En 1993, Luis García Berlanga rodó «Todos a la cárcel». Cuarenta
años antes, en 1953, durante el Festival de Cannes en el que presentó a
concurso «Bienvenido, Mister Marshall», casi fue él quien terminó con sus
huesos entre barrotes.
Para la promoción de la película en el festival de cine, la
productora UNINCI, siguiendo una idea propuesta por Berlanga, no tuvo otra
ocurrencia que encargarle al ilustrador Jano que diseñara unos billetes de un dólar
en los que la cara de Washington se sustituía por la de Lolita Sevilla, Manolo
Morán o Pepe Isbert, los protagonistas de la película presentada a concurso.
Igual que se esperaba en la película que hicieran los americanos
a la llegada a nuestro país, repartiendo dólares a diestro y siniestro, los
responsables de la película hicieron lo propio en Cannes, que pronto se vio
inundada de billetes a todas luces falsos. Incluso cuenta Kepa Sojo que
Berlanga se atrevió a intentar jugar en el casino de Cannes con aquellos burdos
billetes de dólar.
No tardó la policía francesa en retirar todos los billetes que pudo de las calles, y menos aún en llamar a declarar a Berlanga y parte del equipo a comisaría. Resultaba evidente que allí no tenían los ánimos para cantarles aquello de “os recibimos con alegría”. Aunque los billetes no eran sino un pastiche, en cierto modo guardaban muchas similitudes con el original y podían llegar a constituir un delito de falsificación de moneda.
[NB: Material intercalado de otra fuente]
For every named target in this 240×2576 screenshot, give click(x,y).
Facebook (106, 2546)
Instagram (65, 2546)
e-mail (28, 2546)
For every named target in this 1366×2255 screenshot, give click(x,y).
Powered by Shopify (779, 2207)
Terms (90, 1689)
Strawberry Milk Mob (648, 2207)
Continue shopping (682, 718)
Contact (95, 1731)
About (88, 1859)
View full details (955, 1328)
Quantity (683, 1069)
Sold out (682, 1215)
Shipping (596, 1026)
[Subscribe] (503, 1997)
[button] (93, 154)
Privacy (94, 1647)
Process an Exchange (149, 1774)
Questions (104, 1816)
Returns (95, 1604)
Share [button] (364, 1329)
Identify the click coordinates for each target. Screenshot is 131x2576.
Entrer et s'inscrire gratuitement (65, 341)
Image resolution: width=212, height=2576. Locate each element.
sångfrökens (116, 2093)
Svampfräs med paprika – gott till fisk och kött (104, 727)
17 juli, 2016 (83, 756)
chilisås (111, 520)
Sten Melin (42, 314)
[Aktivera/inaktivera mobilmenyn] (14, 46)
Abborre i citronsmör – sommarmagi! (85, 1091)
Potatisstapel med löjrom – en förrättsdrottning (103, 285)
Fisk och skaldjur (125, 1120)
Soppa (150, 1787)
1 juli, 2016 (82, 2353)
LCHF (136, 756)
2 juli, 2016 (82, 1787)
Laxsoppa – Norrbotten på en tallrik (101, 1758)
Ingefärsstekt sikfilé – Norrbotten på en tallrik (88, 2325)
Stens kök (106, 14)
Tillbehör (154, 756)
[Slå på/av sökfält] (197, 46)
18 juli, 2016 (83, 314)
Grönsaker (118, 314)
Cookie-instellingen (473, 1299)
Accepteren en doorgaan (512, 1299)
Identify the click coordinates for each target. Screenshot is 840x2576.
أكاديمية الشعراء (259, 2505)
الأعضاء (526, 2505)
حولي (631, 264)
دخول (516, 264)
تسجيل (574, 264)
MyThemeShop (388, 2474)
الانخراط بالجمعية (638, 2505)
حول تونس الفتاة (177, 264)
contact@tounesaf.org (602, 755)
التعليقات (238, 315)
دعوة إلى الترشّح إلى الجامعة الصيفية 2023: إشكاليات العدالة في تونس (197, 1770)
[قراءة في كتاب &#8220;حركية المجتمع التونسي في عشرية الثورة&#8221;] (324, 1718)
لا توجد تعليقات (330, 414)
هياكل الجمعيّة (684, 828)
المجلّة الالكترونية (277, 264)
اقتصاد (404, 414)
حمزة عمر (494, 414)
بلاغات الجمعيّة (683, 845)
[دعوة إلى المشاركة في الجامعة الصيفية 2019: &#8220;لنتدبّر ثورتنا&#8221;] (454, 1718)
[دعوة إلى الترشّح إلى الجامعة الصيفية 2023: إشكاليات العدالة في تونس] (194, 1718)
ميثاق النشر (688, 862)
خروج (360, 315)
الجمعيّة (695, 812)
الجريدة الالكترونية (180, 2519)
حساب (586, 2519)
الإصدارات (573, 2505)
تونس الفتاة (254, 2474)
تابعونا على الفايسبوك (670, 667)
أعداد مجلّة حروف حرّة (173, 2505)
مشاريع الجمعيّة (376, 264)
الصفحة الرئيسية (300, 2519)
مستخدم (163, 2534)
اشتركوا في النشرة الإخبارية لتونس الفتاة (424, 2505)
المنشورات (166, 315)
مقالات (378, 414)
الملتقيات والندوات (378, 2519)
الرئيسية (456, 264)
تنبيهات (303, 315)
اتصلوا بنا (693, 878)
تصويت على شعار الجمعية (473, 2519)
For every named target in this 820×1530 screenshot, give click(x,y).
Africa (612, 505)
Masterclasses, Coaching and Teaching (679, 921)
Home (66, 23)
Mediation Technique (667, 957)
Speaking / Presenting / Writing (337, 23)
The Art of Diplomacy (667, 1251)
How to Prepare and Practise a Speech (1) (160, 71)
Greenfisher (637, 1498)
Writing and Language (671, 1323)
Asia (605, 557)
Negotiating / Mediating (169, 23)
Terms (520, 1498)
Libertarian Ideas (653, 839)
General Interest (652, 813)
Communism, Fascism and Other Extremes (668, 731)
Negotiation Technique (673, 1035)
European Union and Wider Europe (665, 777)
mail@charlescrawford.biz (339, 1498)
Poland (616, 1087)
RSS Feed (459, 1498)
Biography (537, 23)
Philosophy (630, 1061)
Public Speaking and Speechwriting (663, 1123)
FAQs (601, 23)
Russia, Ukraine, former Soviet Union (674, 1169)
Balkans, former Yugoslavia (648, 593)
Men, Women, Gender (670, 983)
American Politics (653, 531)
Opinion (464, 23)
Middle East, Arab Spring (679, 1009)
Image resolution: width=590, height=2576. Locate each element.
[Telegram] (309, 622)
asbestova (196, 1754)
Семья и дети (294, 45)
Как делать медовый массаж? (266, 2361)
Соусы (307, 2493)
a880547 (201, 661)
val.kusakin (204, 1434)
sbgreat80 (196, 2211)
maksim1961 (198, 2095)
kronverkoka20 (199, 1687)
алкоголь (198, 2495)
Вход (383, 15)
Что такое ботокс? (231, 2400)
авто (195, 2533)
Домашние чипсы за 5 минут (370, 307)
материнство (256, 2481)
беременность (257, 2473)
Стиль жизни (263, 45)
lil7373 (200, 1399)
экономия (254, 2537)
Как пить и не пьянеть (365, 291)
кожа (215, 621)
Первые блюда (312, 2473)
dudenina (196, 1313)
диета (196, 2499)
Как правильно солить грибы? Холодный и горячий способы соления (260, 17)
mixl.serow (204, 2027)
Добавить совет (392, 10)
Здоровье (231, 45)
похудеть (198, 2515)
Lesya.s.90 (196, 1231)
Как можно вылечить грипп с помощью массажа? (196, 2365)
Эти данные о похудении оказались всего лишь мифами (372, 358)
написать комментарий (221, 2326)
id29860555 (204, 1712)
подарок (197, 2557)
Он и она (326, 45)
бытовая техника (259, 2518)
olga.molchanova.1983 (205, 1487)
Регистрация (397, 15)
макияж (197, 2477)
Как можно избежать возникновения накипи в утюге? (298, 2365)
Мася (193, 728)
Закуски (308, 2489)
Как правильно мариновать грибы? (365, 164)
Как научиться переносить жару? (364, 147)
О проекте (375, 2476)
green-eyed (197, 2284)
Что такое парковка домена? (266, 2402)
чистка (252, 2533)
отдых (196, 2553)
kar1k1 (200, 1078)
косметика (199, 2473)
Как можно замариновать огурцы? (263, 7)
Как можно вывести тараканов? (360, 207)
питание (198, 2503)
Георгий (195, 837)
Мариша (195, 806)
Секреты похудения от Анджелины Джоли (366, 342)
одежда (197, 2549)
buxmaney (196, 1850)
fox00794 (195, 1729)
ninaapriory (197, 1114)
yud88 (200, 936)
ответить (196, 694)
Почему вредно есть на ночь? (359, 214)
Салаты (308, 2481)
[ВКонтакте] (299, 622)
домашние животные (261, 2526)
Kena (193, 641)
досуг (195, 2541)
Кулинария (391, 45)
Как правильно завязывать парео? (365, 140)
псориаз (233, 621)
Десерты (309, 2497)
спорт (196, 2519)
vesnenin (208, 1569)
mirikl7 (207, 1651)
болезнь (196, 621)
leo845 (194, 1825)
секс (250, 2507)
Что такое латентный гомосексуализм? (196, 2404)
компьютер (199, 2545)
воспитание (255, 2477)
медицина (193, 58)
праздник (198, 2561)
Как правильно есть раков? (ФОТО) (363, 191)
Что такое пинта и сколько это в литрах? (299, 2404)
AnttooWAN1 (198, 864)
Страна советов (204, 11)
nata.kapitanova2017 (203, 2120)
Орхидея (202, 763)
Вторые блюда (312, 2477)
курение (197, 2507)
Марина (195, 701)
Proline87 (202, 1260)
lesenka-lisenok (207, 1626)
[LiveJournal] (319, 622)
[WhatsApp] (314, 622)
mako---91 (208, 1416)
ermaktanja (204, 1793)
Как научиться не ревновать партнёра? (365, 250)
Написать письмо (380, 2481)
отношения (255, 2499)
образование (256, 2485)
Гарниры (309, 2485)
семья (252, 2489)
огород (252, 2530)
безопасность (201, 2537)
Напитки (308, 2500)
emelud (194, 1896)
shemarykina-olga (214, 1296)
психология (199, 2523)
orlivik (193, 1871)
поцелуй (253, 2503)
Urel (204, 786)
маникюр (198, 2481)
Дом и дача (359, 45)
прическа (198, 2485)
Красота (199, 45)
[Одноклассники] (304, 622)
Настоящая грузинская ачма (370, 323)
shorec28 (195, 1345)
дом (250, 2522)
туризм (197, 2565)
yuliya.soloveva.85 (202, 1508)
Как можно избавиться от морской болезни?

No creo que la presencia de Berlanga ante la policía
francesa pudiera considerarse una detención, pero resulta obvio que tuvo que
aclarar muy bien lo ocurrido y cuáles eran sus intenciones con aquellos dólares
de mentira. Por eso me gusta imaginar a Berlanga declarando: «Como detenido
vuestro que soy, os debo una explicación y esta explicación que os debo os la
voy a pagar…»
Tan bueno hubo de ser su relato que la investigación quedó
en nada y la película, que en principio había movido al enfado a Edward G. Robinson,
miembro del jurado, por la imagen de la bandera norteamericana tirada al río,
terminó llevándose el premio a la mejor película de humor y una mención
especial al guion. No en vano es una de las mejores películas de nuestro cine.
Una muestra más de que la vida real podía ser tan
berlanguiana como las películas del director.